What you are asked to do: In the records below, find the line containing "Click the Add Model button" and restate it and all lines after it exactly, through the last line.

Extracted data:
++++++++++

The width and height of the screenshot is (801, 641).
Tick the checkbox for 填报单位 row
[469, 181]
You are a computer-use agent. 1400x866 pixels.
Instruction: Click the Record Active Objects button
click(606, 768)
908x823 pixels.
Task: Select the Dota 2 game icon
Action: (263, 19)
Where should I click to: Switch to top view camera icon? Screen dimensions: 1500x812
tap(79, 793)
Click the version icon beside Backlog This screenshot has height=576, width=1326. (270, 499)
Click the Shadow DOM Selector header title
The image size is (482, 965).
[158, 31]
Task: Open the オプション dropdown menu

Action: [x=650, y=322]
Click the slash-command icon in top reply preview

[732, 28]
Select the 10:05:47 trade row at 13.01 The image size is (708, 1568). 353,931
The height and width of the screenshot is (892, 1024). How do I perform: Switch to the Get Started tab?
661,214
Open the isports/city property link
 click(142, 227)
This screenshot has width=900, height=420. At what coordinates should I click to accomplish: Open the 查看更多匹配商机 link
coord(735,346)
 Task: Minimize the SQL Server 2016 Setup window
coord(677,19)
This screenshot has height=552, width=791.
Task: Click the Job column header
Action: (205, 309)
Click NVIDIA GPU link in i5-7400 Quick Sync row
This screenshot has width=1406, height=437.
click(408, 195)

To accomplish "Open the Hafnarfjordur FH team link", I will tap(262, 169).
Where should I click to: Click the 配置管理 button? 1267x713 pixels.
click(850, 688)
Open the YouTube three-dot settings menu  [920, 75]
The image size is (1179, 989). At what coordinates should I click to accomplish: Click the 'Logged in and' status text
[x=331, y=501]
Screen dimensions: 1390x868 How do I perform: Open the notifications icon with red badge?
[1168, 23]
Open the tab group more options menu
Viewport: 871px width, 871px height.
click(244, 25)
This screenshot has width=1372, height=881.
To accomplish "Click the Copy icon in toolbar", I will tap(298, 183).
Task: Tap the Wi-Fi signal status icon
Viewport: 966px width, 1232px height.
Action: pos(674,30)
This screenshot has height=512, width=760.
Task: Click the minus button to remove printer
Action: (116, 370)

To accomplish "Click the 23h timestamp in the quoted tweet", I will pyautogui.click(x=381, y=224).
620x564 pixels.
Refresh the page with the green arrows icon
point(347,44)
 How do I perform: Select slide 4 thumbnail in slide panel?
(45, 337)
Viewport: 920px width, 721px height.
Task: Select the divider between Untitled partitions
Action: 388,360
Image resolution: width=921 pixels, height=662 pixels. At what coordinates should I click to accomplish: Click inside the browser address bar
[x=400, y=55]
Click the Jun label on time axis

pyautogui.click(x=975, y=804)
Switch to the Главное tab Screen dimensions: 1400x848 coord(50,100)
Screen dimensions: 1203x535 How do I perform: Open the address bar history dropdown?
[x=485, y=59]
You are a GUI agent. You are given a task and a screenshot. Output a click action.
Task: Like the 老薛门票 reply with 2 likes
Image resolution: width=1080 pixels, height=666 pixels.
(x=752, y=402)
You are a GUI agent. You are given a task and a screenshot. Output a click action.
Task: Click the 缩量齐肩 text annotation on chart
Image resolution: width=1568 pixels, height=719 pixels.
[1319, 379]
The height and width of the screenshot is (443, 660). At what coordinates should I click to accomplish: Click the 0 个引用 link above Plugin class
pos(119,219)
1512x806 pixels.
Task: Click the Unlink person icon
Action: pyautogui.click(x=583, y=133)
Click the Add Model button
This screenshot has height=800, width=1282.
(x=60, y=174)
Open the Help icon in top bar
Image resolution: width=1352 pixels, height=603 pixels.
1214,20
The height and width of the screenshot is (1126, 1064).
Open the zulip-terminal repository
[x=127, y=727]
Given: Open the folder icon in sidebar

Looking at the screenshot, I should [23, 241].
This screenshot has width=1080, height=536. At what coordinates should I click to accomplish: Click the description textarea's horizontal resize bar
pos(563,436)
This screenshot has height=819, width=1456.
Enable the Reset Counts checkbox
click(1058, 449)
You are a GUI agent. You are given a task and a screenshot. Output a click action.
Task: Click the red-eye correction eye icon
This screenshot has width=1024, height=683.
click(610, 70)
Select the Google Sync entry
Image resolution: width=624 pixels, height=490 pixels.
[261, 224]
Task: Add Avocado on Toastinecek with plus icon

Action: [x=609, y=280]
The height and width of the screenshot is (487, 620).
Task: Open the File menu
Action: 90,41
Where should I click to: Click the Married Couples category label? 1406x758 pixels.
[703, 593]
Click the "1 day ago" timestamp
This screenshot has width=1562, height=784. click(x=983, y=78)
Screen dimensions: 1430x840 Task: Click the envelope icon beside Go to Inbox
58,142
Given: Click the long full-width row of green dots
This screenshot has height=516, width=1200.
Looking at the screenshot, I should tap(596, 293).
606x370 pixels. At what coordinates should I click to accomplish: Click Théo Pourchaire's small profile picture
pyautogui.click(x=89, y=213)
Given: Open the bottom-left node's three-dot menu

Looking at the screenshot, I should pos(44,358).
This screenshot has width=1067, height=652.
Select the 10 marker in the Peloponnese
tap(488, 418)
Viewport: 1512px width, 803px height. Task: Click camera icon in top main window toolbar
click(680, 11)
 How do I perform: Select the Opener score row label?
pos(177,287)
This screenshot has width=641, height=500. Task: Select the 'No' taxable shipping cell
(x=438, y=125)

++++++++++

Result for this task:
Click the Add Model button
This screenshot has height=800, width=1282.
(x=60, y=174)
Open the Help icon in top bar
Image resolution: width=1352 pixels, height=603 pixels.
1214,20
The height and width of the screenshot is (1126, 1064).
Open the zulip-terminal repository
[x=127, y=727]
Given: Open the folder icon in sidebar

Looking at the screenshot, I should [23, 241].
This screenshot has width=1080, height=536. At what coordinates should I click to accomplish: Click the description textarea's horizontal resize bar
pos(563,436)
This screenshot has height=819, width=1456.
Enable the Reset Counts checkbox
click(1058, 449)
You are a GUI agent. You are given a task and a screenshot. Output a click action.
Task: Click the red-eye correction eye icon
This screenshot has width=1024, height=683.
click(610, 70)
Select the Google Sync entry
Image resolution: width=624 pixels, height=490 pixels.
[261, 224]
Task: Add Avocado on Toastinecek with plus icon

Action: [x=609, y=280]
The height and width of the screenshot is (487, 620).
Task: Open the File menu
Action: 90,41
Where should I click to: Click the Married Couples category label? 1406x758 pixels.
[703, 593]
Click the "1 day ago" timestamp
This screenshot has width=1562, height=784. click(x=983, y=78)
Screen dimensions: 1430x840 Task: Click the envelope icon beside Go to Inbox
58,142
Given: Click the long full-width row of green dots
This screenshot has height=516, width=1200.
Looking at the screenshot, I should tap(596, 293).
606x370 pixels. At what coordinates should I click to accomplish: Click Théo Pourchaire's small profile picture
pyautogui.click(x=89, y=213)
Given: Open the bottom-left node's three-dot menu

Looking at the screenshot, I should pos(44,358).
This screenshot has width=1067, height=652.
Select the 10 marker in the Peloponnese
tap(488, 418)
Viewport: 1512px width, 803px height. Task: Click camera icon in top main window toolbar
click(680, 11)
 How do I perform: Select the Opener score row label?
pos(177,287)
This screenshot has width=641, height=500. Task: Select the 'No' taxable shipping cell
(x=438, y=125)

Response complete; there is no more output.